Flexible specialization on array shapes

Hi folks,

i recently started experimenting with numba and have a question considering the flexible specializations obtained via the @generated_jit decorator.

As an example, i want to generate a jit’ed function for the dyadic product of two array a and b:

  • if a and b are vectors, the result should be a matrix:
    cij = ai bj

  • if a and b are matrices, the result should be a 4th order array:
    cijkl = aij bkl

A working solution that i came up with is the following:

import numpy as np
import numba as nb

@nb.njit
def _t2_dyad_t2(a,b):
    dim = a.shape[0]

    c = np.zeros((dim,dim,dim,dim))
    for i in range(dim):
        for j in range(dim):
            for k in range(dim):
                for l in range(dim):
                    c[i,j,k,l] = a[i,j]*b[k,l]

    return c

@nb.njit
def _t1_dyad_t1(a,b):
    dim = a.shape[0]
    
    c = np.zeros((dim,dim))
    for i in range(dim):
        for j in range(dim):
            c[i,j] = a[i]*b[j]

    return c


# generate auto-specializations of dyad()
@nb.generated_jit(nopython=True)
def dyad(a,b):
    if (    isinstance(a, nb.types.Array) and a.ndim == 1 
        and isinstance(b, nb.types.Array) and b.ndim == 1):
        # 4th order tensors        
        return _t1_dyad_t1
    
    elif (    isinstance(a, nb.types.Array) and a.ndim == 2  
          and isinstance(b, nb.types.Array) and b.ndim == 2):
        # 2nd order tensors / matrices        
        return _t2_dyad_t2
    
    else:
        raise Exception("Dyadic product not implemented for this types.")
    

a = np.random.rand(3)
b = np.random.rand(3)

A = np.random.rand(3,3)
B = np.random.rand(3,3)

c = dyad(a,b)
C = dyad(A,B)

My question is if there is a shorter way to specify "a is a one-dimensional array", something like nb.types.Array[1] ?

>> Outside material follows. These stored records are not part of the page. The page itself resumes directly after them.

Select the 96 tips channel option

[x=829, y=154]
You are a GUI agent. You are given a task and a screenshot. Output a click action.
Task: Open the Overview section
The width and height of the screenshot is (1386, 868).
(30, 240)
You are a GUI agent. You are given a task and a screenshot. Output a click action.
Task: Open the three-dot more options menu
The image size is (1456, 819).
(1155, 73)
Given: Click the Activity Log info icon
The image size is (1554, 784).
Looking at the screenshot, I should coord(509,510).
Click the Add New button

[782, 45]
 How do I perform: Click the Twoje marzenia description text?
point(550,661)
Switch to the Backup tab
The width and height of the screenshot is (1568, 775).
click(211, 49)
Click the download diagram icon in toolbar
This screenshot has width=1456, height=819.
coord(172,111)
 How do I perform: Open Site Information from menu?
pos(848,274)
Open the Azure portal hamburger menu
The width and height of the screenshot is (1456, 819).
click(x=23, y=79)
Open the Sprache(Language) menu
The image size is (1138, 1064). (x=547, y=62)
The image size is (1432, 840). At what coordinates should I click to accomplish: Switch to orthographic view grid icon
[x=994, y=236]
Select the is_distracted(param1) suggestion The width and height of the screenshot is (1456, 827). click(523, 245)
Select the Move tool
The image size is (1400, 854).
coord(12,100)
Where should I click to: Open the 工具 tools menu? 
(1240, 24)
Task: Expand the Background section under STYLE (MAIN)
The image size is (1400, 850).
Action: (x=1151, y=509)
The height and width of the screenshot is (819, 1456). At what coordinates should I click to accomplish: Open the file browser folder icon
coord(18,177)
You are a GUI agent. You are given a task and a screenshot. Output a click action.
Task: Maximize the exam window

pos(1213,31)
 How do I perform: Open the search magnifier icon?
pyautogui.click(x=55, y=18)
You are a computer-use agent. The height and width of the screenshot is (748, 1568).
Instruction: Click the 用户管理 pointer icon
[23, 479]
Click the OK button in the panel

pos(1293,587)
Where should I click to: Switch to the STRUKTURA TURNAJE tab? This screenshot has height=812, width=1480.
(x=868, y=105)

On a side note, if there is an elegant way to generalize this type of product to arbitrary array combinations, that would be interesting too :slight_smile:

Kind regards
Tim

hi @tmfrln , when working with generated_jit the main body of the function is code that operates on types. You can use the property ndim of the array type to distinguish between your cases.

import numba
import numpy as np

@numba.generated_jit
def foo(x):
    if x.ndim == 1:
        return lambda x:"I'm a 1d array"
    elif x.ndim == 2:
        return lambda x:"I'm a 2d array"

foo(np.ones(1))

hope this helps
Luk

Hi @luk-f-a, thanks for the input :slight_smile:

While i basically did the same thing in my code above, your example made me realize that i do not need to actually query if the input is an array when i do not care about the case where it is not one.

hi @tmfrln, sorry I hadn’t realized that your code scrolled down, and I had only seen the first two functions, without the generated_jit part. I understand your question better now.

The only way I know how to write “an array with n dimensions” also includes specifying the type of the content and the order (C or F). numba.types.float64[:] is 1-d float array array(float64, 1d, A) and numba.types.int64[::1] is array(int64, 1d, C).

Checking isinstance(a, nb.types.Array) is not strictly necessary but it can be useful if you want to return a meaningful error message in case an unsupported type is passed. For example:

if not isinstance(a, nb.types.Array):
    raise TypeError("dyad only supports arrays")

Don’t worry - your answer was helpful anysways :wink:
Thanks again for the newbie support!